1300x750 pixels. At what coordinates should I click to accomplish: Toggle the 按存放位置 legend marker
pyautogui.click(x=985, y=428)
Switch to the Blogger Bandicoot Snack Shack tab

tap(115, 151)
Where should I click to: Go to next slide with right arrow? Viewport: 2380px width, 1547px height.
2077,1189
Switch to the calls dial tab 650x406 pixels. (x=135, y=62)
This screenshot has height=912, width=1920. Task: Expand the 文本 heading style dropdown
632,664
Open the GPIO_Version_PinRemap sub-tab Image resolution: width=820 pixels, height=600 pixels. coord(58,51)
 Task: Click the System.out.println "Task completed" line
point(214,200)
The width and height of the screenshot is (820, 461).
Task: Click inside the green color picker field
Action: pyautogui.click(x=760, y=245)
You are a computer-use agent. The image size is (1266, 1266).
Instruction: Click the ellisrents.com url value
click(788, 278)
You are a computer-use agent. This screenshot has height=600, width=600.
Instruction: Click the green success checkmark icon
• • •
#### TASK OBJECTIVE
Send back each record exactly, and include them all.

#### WRITTEN SOLUTION
1300x750 pixels. At what coordinates should I click to accomplish: Toggle the 按存放位置 legend marker
pyautogui.click(x=985, y=428)
Switch to the Blogger Bandicoot Snack Shack tab

tap(115, 151)
Where should I click to: Go to next slide with right arrow? Viewport: 2380px width, 1547px height.
2077,1189
Switch to the calls dial tab 650x406 pixels. (x=135, y=62)
This screenshot has height=912, width=1920. Task: Expand the 文本 heading style dropdown
632,664
Open the GPIO_Version_PinRemap sub-tab Image resolution: width=820 pixels, height=600 pixels. coord(58,51)
 Task: Click the System.out.println "Task completed" line
point(214,200)
The width and height of the screenshot is (820, 461).
Task: Click inside the green color picker field
Action: pyautogui.click(x=760, y=245)
You are a computer-use agent. The image size is (1266, 1266).
Instruction: Click the ellisrents.com url value
click(788, 278)
You are a computer-use agent. This screenshot has height=600, width=600.
Instruction: Click the green success checkmark icon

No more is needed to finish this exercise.